> [Aim of the task]
Copy every entry exactly, but skip the pictures.

(Items listed in a dataset)
━━━━━━━━━━━━━━━━

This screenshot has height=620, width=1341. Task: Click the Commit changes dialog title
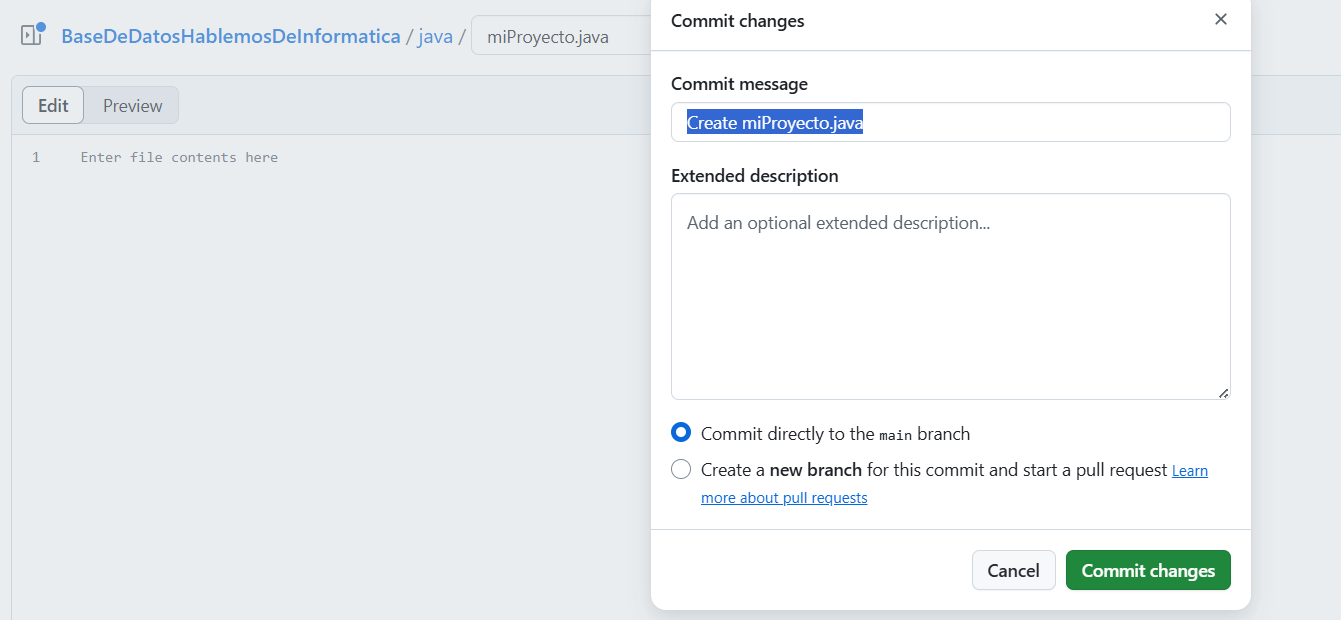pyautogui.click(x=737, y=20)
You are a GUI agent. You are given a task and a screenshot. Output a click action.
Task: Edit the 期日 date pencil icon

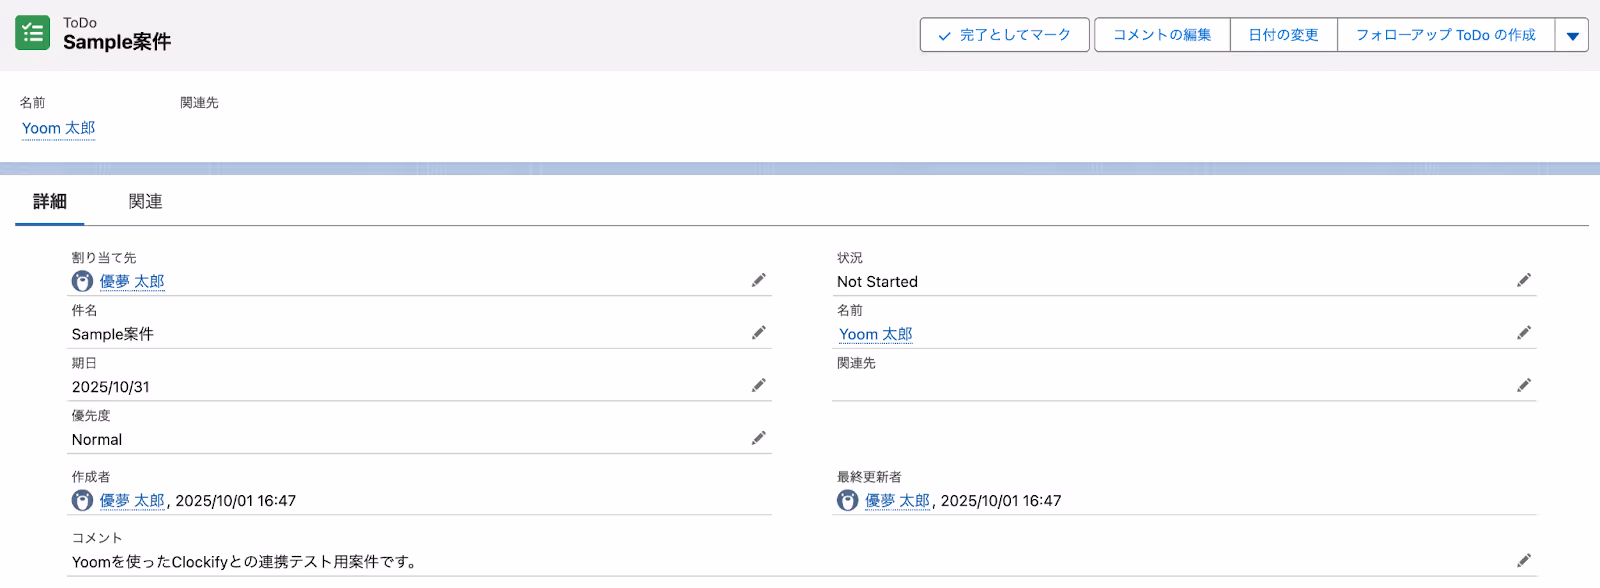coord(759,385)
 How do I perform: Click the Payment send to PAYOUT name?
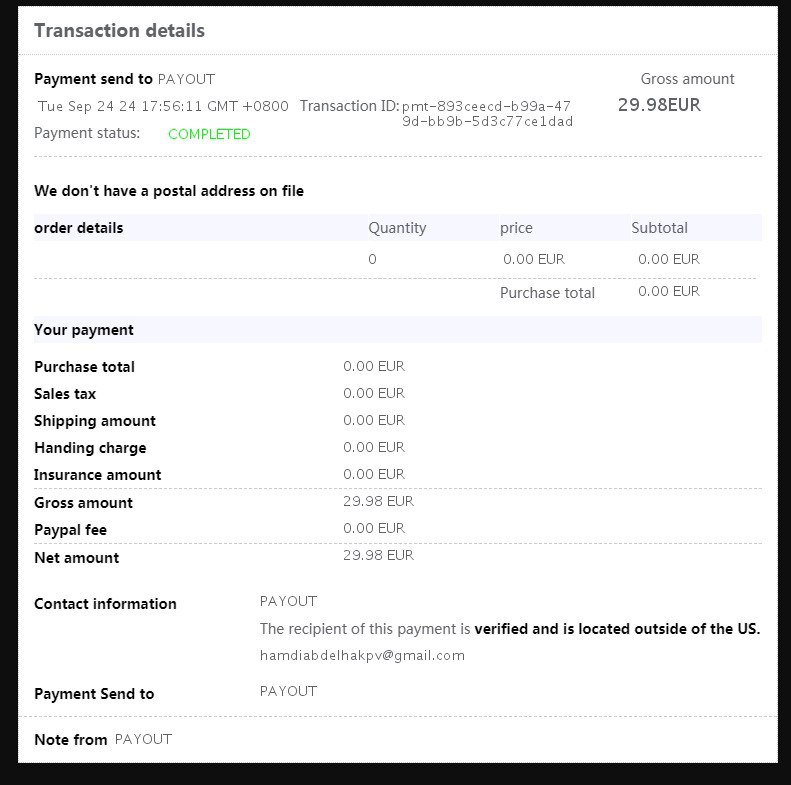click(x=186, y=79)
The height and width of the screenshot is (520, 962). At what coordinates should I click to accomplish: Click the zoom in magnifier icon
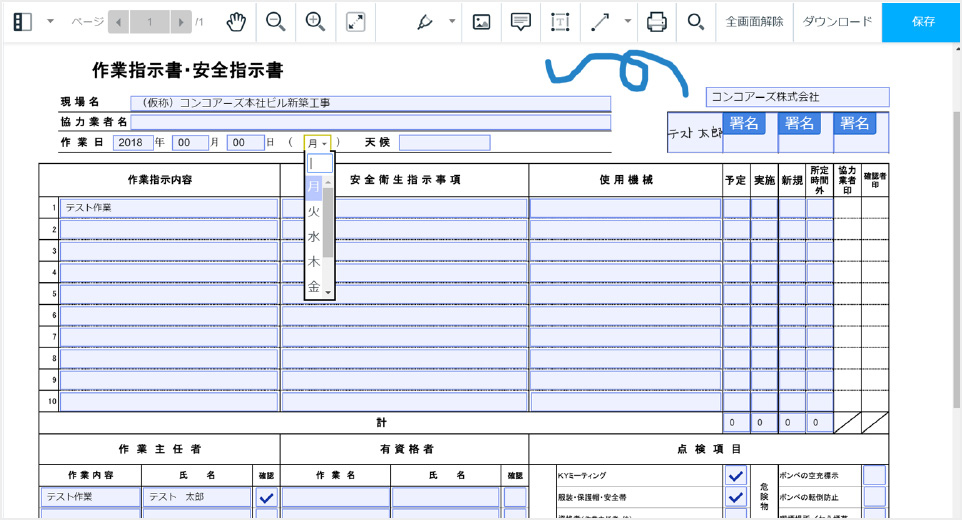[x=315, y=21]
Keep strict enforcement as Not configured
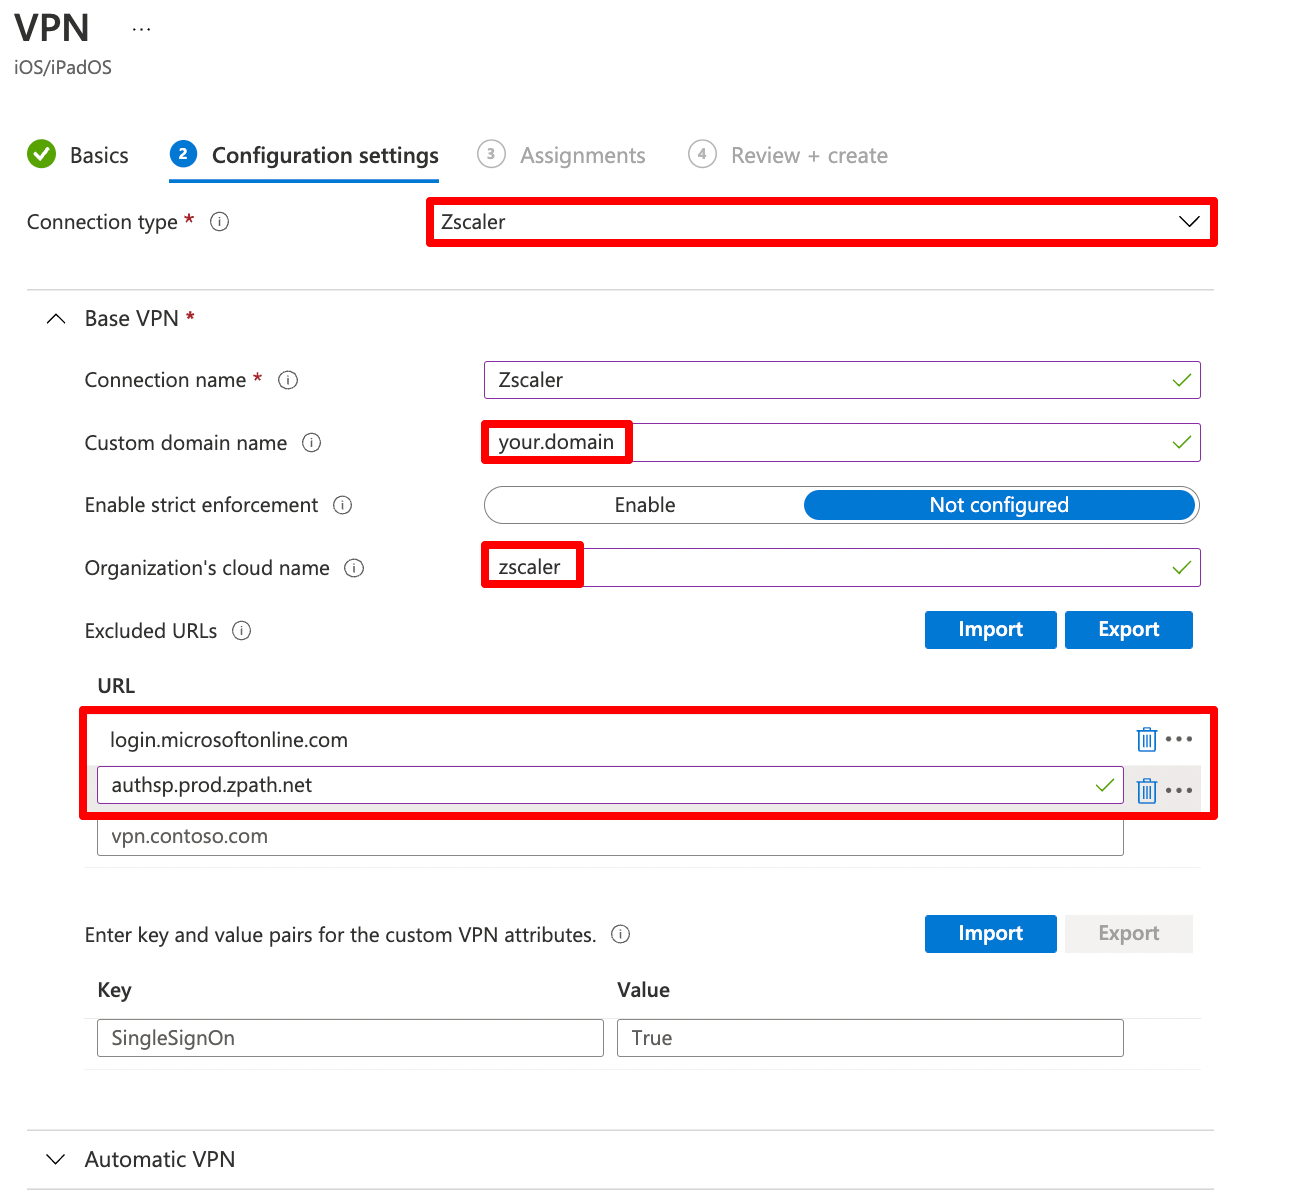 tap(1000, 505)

━━━━━━━━━━━━━━━━

> [Answer section]
This screenshot has height=620, width=1341. Task: Click the Commit changes dialog title
pyautogui.click(x=737, y=20)
You are a GUI agent. You are given a task and a screenshot. Output a click action.
Task: Edit the 期日 date pencil icon

coord(759,385)
 How do I perform: Click the Payment send to PAYOUT name?
click(x=186, y=79)
The height and width of the screenshot is (520, 962). At what coordinates should I click to accomplish: Click the zoom in magnifier icon
[x=315, y=21]
Keep strict enforcement as Not configured
 tap(1000, 505)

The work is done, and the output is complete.